But burying her head in the sand is not a long-term option for Ms Fernandez. Even some diehard supporters, like Daniel Scioli, the former vice-president, are calling for reflection and self-criticism and the signs are growing that the president will take heed of the clamour for a change of style.
She and Nastor Kirchner - her husband, political partner and predecessor as president - are analysing a raft of measures designed to boost their sinking popularity. Their first moves may be announced this week and could include boosting the minimum wage. Increases in domestic utilities charges which have been fixed since the 2001 economic crash, resulting in a dire shortage of investment could also, finally, be on the cards, though the government has been reluctant to rush them because of high inflation and concerns that they could depress consumer spending. As for export tariffs themselves, farmers are pushing for more changes and the government or Congress could introduce a new bill on the subject.
But as Ms Fernandez seeks to relaunch her stumbling seven-month-old presidency, she must also urgently reshuffle her cabinet. Despite campaign promises of change, her cabinet was almost entirely composed of her husband's old guard. Her innovation was Martin Lousteau, the architect of the farm tariffs plan, who quit early in the conflict with farmers.

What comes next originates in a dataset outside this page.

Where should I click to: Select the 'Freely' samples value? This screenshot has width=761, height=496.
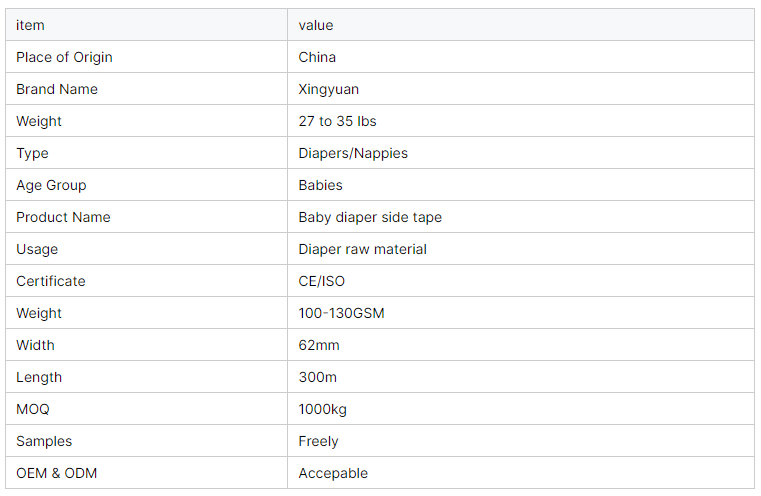318,441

Changing faces will no longer be enough. Ms Fernandez's tariff misadventure must now herald proper policy changes and an end to Argentina's tangled web of subsidies. Other urgent tasks include renegotiating the country's Paris Club debt and settling conflicts with bond holdouts who rejected a swingeing debt swap. Only when these issues are settled will Argentina look like a more reassuring place to do business.